Data extracts:
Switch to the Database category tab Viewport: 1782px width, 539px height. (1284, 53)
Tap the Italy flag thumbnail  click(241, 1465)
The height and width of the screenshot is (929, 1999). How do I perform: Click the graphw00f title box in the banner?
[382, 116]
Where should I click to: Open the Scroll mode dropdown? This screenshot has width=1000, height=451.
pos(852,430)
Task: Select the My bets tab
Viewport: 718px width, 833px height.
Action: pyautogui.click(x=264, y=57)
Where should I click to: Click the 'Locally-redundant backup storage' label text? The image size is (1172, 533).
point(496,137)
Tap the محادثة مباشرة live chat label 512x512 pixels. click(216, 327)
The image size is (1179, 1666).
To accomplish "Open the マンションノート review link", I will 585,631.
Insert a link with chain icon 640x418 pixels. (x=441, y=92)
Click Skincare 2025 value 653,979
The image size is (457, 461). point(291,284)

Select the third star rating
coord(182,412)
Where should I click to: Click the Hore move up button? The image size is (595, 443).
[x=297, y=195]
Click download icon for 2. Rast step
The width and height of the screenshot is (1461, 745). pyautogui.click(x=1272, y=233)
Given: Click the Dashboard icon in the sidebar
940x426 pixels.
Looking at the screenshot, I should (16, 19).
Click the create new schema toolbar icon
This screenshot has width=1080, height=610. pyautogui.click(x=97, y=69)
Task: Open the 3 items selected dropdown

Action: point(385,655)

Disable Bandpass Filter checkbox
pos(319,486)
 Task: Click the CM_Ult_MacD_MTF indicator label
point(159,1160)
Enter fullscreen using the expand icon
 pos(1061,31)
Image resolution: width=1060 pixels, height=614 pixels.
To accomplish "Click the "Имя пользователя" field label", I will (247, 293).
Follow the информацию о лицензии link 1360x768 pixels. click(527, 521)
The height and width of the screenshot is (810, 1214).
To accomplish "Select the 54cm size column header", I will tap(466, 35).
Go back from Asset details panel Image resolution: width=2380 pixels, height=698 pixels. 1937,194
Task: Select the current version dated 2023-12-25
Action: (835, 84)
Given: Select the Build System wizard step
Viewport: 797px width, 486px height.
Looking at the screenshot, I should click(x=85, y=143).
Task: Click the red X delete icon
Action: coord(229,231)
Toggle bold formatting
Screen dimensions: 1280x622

What is being asked: Each record above must be given again exactly.

Answer box:
Switch to the Database category tab Viewport: 1782px width, 539px height. (1284, 53)
Tap the Italy flag thumbnail  click(241, 1465)
The height and width of the screenshot is (929, 1999). How do I perform: Click the graphw00f title box in the banner?
[382, 116]
Where should I click to: Open the Scroll mode dropdown? This screenshot has width=1000, height=451.
pos(852,430)
Task: Select the My bets tab
Viewport: 718px width, 833px height.
Action: pyautogui.click(x=264, y=57)
Where should I click to: Click the 'Locally-redundant backup storage' label text? The image size is (1172, 533).
point(496,137)
Tap the محادثة مباشرة live chat label 512x512 pixels. click(216, 327)
The image size is (1179, 1666).
To accomplish "Open the マンションノート review link", I will 585,631.
Insert a link with chain icon 640x418 pixels. (x=441, y=92)
Click Skincare 2025 value 653,979
The image size is (457, 461). point(291,284)

Select the third star rating
coord(182,412)
Where should I click to: Click the Hore move up button? The image size is (595, 443).
[x=297, y=195]
Click download icon for 2. Rast step
The width and height of the screenshot is (1461, 745). pyautogui.click(x=1272, y=233)
Given: Click the Dashboard icon in the sidebar
940x426 pixels.
Looking at the screenshot, I should (16, 19).
Click the create new schema toolbar icon
This screenshot has width=1080, height=610. pyautogui.click(x=97, y=69)
Task: Open the 3 items selected dropdown

Action: point(385,655)

Disable Bandpass Filter checkbox
pos(319,486)
 Task: Click the CM_Ult_MacD_MTF indicator label
point(159,1160)
Enter fullscreen using the expand icon
 pos(1061,31)
Image resolution: width=1060 pixels, height=614 pixels.
To accomplish "Click the "Имя пользователя" field label", I will (247, 293).
Follow the информацию о лицензии link 1360x768 pixels. click(527, 521)
The height and width of the screenshot is (810, 1214).
To accomplish "Select the 54cm size column header", I will tap(466, 35).
Go back from Asset details panel Image resolution: width=2380 pixels, height=698 pixels. 1937,194
Task: Select the current version dated 2023-12-25
Action: (835, 84)
Given: Select the Build System wizard step
Viewport: 797px width, 486px height.
Looking at the screenshot, I should click(x=85, y=143).
Task: Click the red X delete icon
Action: coord(229,231)
Toggle bold formatting
Screen dimensions: 1280x622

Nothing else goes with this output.